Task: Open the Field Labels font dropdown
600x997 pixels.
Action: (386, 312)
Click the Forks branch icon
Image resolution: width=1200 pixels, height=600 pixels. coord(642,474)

• _Exercise_: Reproduce the full block of data exactly, omitting nothing.

• _Response below_:
Task: Open the Field Labels font dropdown
600x997 pixels.
Action: (386, 312)
Click the Forks branch icon
Image resolution: width=1200 pixels, height=600 pixels. coord(642,474)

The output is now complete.